I am guilty, your honour.
Caught in the act. Red-handed. Nabbed.
I am guilty.
Guilty of a scarcity mindset (at times).
Scarcity is a mindset that feeds off your life-blood. It makes you small. Powerless. Weak. Needy.
It is the mindset that tells you wicked things. “Not enough” is it’s catch-phrase.
- There’s not enough money
- Not enough time
- Not enough work
- Not enough connection
- You aren’t good enough.
- You aren’t enough (or are too much)
- You need to play small, not to stand-out; follow the crowd.
- You don’t know enough, or you haven’t done enough.
The thing is, that we can buy into it about ourselves. We can also impose our scarcity mindset on others.
Let me explain. An incredible former student of mine creates amazing korowai. Having spent years learning her craft from kuia within her rohe, she produces korowai that are built on aroha, whakapapa, mana, wairua and deep mauri.

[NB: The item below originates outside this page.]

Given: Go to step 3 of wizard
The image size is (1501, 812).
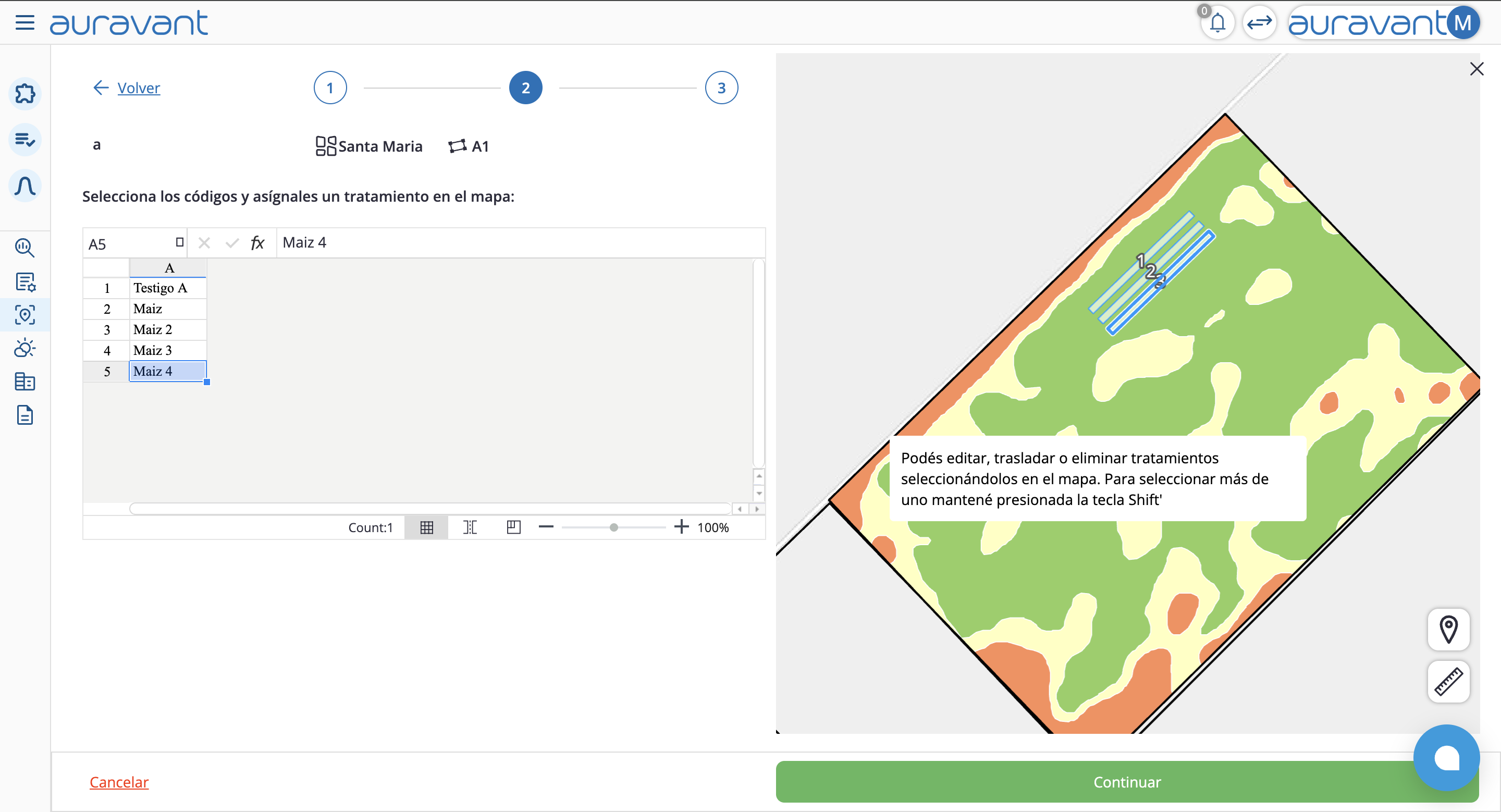Looking at the screenshot, I should point(721,88).
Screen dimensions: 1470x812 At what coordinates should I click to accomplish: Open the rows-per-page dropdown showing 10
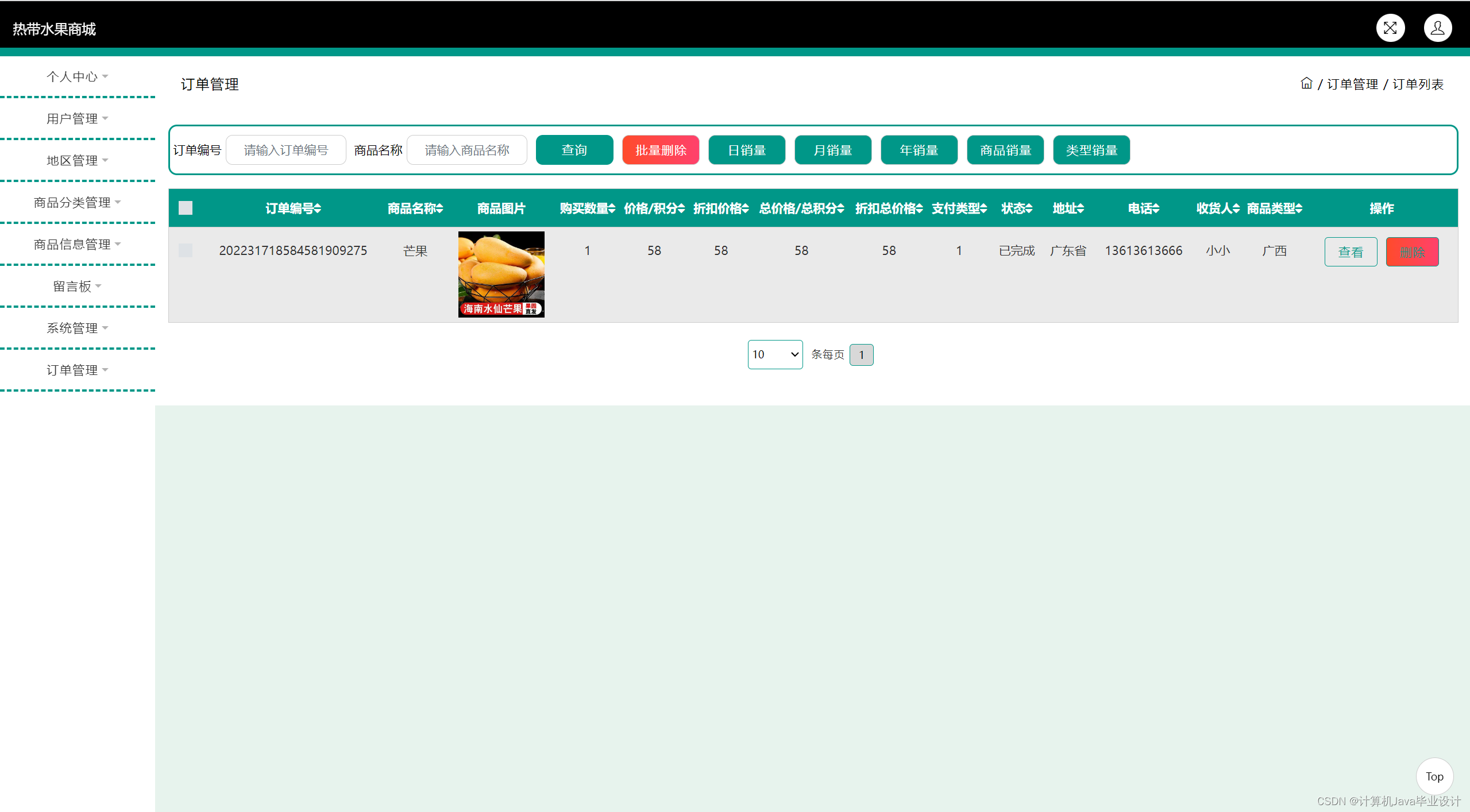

She had spent hours creating one of her beautiful taonga for a relative’s special occasion. To my horror, I noticed a recent social media post of hers saying some of her extended family had said her work wasn’t up to speed. They picked it to bits, in front of others to hear. She was devastated, and wanted to stop immediately.
The thing is that not only were they minismising her work, they were minimising who she was. She weaves a piece of her wairua and aroha within every piece she creates.
It’s also easy to throw stones from afar. It’s easy to pick someone to bits, to pull them down, or to fault-find from a distance. In NZ we call that the Tall-Poppy Syndrome… and it’s rife.
Brene’ Brown speaks of being in the arena. This means (in kiwi lingo) getting stuck-in, two feet in and giving a courageous effort. It also means not listening to those in the cheap seats, who are too scared themselves to get in the arena; those who would rather hurl advice, judgement and criticism, but don’t have the kaha to do it themselves.
So, question for your reflection this week is,
What’s your ratio of scarcity mindset versus a growth mindset; both for yourself and towards others?